The results show that accuracy decreases over age groups. This represents a clear aging trend. Each line on a different card showed a specific accuracy level which was slightly but significantly different one to the others. However, this is an intrinsic characteristic of the test, and there are no floor or ceiling effects that invalidate the task.
Execution times, other than increasing with age, as previously shown in a small number of participants [
5], have been shown to be different for each line and card. The previous result has been confirmed in the current study with a larger and more representative sample, which was necessary for defining norms.

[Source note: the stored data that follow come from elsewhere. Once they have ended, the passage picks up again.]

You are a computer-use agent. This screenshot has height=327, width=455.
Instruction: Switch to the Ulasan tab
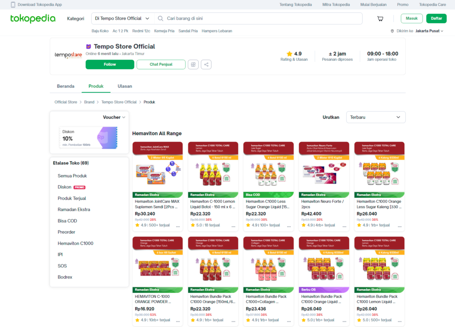coord(124,86)
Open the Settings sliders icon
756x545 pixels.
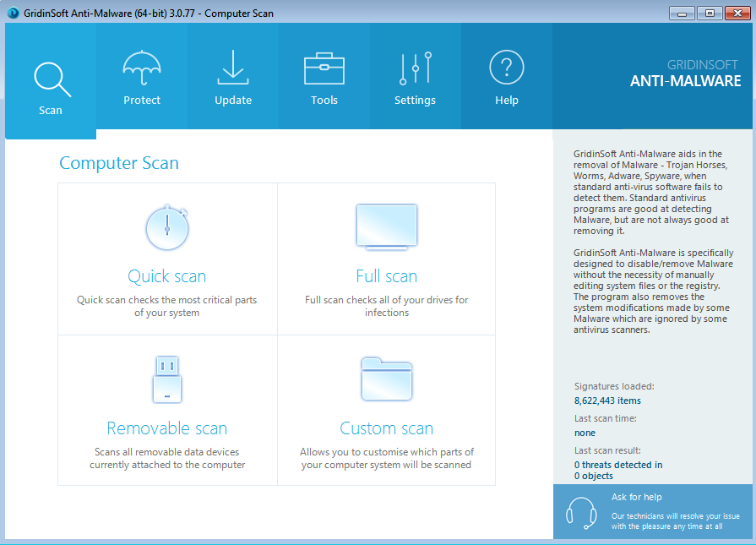tap(415, 68)
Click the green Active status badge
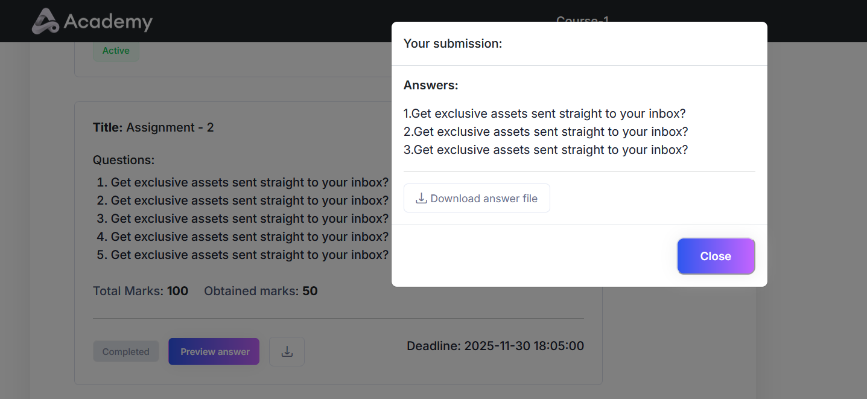 click(116, 51)
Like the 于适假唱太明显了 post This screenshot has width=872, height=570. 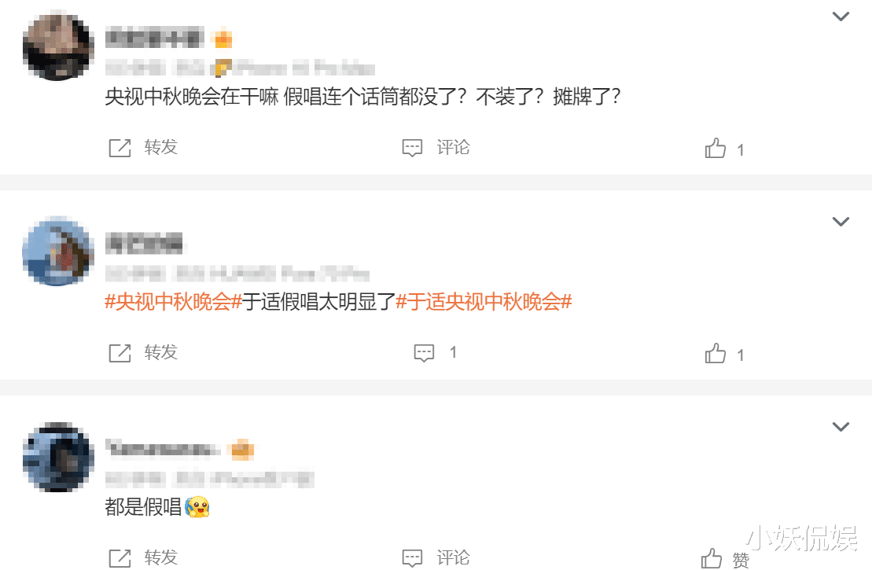coord(716,353)
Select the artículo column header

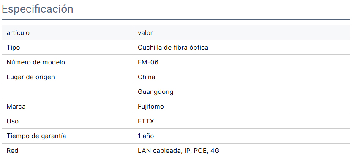point(18,33)
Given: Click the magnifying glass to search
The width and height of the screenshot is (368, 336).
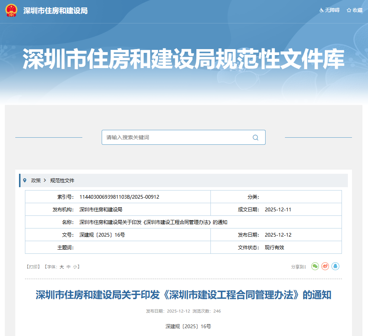Looking at the screenshot, I should (256, 137).
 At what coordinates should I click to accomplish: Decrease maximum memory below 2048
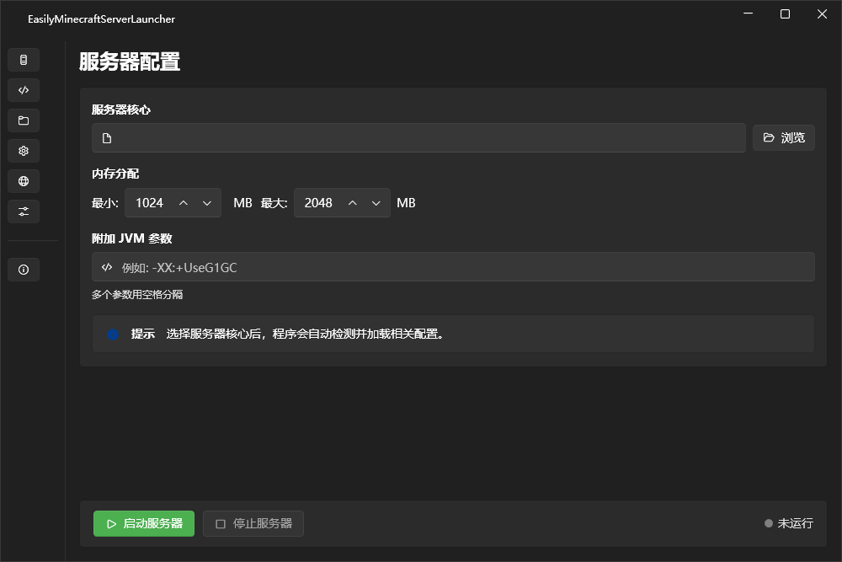click(x=376, y=202)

There is an awareness that there are many cognitive factors that influence the performance of the oculomotor test, primarily visuospatial attention [
1,
2,
4,
59]. Nonetheless, paper-based oculomotor tests could be helpful in many clinical situations [
18,
31,
33].
Normative data were produced, keeping in mind the procedure usually used in the neuropsychological tests. Accuracy was influenced by age, education, and sex, while mean execution time was influenced only by age. With a specific adaptation for obtaining mean execution time, the results are reported as percentiles and equivalent scores for different clinical requirements. Even though this process of scoring seems time-consuming, it represents a standard in neuropsychological testing and allows a comparison to be made of the scores obtained with other tests that use the same standard scores, namely percentile or equivalent score.
Although the test includes two cards and five separated lines, it is advantageous to consider it as a whole, in particular with respect to accuracy. This takes into account that the accuracy over 10 lines represents a better scoring method than considering separate scoring for each line and card (5 + 5). Conversely, for execution times, a slightly complex method of scoring has been applied because of the nature of the task itself (execution time is available only for the lines followed correctly) and to obtain a single (mean) score of execution times. Alternatively, each line needs to be scored separately, giving a series of speed scores, one for each line followed correctly. This procedure in a clinical setting is time-consuming, as well as making it difficult to interpret multiple results. By using the method of scoring applied in this study, a simple assessment of speed and accuracy can be performed.
This study has set the basis for clinical application of the GVT test in the adult population. Future directions could involve its use on specific populations of neuropsychological patients such as ABI and TBI, and the comparison of GVT with either eye-tracking or other paper-based oculomotor tests, such as King Devick, the DEM test, and the visual search test [
31].
The participants were from Italy, and consequently, the norms could be correctly defined as Italian norms. However, since in this test, as in many visuospatial tasks, there is no influence of culture or language, in the absence of other studies, they can be used as an independent international reference. It is important to note, however, that the norms presented have some limitations (and uncertainty). In another sample of the same size, the model used to calculate adjusted scores and its coefficients may differ depending on the specific sample. In future normative studies, a representative and larger sample could be used to verify and ameliorate this point.